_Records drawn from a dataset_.
--- START ---

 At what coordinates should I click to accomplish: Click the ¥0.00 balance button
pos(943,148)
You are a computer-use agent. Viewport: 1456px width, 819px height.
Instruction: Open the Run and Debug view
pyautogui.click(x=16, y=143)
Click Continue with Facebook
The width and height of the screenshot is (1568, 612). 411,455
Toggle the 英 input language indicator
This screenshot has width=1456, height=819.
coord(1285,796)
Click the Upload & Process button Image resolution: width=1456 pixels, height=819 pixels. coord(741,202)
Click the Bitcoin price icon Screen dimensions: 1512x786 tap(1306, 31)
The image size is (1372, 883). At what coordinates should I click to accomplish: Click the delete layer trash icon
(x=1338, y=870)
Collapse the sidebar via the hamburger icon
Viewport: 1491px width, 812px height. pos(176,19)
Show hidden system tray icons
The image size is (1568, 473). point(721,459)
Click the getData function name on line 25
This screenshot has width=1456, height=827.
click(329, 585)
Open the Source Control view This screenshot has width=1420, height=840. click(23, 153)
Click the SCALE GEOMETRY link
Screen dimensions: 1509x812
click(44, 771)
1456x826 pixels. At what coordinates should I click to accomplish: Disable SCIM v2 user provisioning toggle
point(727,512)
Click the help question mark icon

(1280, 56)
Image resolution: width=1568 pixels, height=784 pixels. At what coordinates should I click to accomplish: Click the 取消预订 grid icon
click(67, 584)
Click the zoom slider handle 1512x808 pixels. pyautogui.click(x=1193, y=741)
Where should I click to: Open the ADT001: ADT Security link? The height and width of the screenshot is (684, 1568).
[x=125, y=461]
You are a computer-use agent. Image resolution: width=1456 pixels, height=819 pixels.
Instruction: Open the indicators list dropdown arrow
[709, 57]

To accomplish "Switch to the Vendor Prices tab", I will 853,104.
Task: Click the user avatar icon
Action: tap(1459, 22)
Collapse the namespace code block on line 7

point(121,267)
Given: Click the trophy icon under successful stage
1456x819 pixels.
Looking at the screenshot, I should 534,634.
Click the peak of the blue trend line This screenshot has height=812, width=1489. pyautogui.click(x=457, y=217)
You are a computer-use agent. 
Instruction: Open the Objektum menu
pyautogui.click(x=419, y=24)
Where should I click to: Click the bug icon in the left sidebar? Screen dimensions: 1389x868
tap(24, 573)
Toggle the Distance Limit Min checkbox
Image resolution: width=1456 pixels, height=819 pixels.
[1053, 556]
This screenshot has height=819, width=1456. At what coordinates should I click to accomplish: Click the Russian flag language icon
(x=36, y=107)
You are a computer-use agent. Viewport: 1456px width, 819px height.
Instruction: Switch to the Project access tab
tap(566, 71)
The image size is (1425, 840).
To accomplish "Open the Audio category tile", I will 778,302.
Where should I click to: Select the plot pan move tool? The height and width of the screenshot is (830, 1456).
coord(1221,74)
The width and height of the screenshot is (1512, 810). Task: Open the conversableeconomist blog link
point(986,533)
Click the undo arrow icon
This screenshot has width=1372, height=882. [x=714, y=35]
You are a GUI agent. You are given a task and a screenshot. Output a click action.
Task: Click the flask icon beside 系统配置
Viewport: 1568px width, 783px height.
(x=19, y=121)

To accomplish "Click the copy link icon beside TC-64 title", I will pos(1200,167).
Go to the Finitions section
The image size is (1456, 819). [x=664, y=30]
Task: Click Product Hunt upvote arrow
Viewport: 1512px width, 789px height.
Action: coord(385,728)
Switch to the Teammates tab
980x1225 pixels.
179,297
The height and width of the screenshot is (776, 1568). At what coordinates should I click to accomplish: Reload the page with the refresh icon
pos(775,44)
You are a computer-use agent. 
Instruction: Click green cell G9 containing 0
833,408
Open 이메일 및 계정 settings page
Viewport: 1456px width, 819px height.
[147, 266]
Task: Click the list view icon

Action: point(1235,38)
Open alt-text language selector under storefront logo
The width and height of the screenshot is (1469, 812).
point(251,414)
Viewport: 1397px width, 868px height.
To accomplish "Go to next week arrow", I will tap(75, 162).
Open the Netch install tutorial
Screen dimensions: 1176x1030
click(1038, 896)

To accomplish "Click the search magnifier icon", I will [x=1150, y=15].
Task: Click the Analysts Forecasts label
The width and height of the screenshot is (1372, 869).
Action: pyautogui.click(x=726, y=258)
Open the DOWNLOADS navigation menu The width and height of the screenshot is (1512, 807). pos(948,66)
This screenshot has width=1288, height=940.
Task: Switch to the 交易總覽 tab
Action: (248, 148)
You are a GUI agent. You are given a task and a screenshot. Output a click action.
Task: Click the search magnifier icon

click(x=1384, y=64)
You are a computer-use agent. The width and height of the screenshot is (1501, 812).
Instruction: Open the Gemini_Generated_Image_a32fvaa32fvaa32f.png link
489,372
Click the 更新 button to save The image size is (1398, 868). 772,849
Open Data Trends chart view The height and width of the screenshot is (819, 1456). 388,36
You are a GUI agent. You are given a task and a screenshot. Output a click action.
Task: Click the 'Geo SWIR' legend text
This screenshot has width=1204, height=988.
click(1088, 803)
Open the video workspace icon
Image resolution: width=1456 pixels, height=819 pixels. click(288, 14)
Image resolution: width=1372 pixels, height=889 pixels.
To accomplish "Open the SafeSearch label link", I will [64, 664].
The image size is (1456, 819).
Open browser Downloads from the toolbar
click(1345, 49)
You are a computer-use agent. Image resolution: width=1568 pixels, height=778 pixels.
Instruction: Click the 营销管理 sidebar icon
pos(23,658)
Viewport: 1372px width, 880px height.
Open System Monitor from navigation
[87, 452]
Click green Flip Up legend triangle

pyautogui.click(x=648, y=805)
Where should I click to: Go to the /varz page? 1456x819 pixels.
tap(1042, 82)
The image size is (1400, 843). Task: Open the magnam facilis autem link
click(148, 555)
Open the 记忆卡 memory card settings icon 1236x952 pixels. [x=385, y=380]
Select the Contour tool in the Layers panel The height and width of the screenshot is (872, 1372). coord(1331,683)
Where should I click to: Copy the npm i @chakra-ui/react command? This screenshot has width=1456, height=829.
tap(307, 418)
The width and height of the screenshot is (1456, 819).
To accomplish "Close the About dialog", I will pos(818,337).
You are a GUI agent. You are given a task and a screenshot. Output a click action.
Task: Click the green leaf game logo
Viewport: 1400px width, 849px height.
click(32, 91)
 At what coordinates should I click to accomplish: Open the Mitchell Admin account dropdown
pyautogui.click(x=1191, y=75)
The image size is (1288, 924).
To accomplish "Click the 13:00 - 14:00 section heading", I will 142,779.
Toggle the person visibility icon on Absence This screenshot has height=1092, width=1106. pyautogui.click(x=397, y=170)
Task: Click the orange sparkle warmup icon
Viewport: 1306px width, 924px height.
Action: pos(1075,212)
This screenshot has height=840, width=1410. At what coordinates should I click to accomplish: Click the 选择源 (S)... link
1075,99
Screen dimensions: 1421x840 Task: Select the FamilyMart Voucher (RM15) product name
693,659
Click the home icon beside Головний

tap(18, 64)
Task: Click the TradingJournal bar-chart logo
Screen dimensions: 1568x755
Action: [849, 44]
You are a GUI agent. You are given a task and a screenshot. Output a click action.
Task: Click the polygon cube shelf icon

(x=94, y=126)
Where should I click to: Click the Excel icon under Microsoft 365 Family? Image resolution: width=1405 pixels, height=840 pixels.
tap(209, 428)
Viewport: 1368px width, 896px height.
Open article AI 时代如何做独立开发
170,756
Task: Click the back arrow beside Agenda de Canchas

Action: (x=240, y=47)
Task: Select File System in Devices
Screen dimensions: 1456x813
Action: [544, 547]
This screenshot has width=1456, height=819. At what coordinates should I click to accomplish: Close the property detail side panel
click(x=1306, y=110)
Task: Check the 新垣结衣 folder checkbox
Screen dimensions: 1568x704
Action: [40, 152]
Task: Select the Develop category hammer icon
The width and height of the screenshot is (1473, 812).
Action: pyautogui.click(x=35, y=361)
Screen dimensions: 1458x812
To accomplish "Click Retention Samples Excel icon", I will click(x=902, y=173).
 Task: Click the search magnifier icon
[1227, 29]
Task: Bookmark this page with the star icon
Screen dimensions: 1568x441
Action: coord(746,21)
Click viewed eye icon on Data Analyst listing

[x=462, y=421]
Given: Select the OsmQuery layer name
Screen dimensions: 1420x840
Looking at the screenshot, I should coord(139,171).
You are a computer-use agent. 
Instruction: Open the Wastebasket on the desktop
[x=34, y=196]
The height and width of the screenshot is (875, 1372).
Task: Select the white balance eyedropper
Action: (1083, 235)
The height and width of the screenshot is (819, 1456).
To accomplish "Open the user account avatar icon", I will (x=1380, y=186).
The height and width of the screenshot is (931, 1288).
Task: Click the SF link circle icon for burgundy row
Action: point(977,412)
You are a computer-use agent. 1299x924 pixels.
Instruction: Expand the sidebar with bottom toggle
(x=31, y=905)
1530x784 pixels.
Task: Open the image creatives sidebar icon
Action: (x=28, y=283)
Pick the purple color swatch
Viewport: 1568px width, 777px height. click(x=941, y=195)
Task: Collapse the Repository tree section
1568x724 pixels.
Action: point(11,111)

--- END ---

_WHAT TO PRODUCE_. Return exactly the run of lines that opens with the one containing "Screen dimensions: 1458x812" and closes with the last line of the records above.

_ANSWER SECTION_.
Screen dimensions: 1458x812
To accomplish "Click Retention Samples Excel icon", I will click(x=902, y=173).
 Task: Click the search magnifier icon
[1227, 29]
Task: Bookmark this page with the star icon
Screen dimensions: 1568x441
Action: coord(746,21)
Click viewed eye icon on Data Analyst listing

[x=462, y=421]
Given: Select the OsmQuery layer name
Screen dimensions: 1420x840
Looking at the screenshot, I should coord(139,171).
You are a computer-use agent. 
Instruction: Open the Wastebasket on the desktop
[x=34, y=196]
The height and width of the screenshot is (875, 1372).
Task: Select the white balance eyedropper
Action: (1083, 235)
The height and width of the screenshot is (819, 1456).
To accomplish "Open the user account avatar icon", I will (x=1380, y=186).
The height and width of the screenshot is (931, 1288).
Task: Click the SF link circle icon for burgundy row
Action: point(977,412)
You are a computer-use agent. 1299x924 pixels.
Instruction: Expand the sidebar with bottom toggle
(x=31, y=905)
1530x784 pixels.
Task: Open the image creatives sidebar icon
Action: (x=28, y=283)
Pick the purple color swatch
Viewport: 1568px width, 777px height. click(x=941, y=195)
Task: Collapse the Repository tree section
1568x724 pixels.
Action: point(11,111)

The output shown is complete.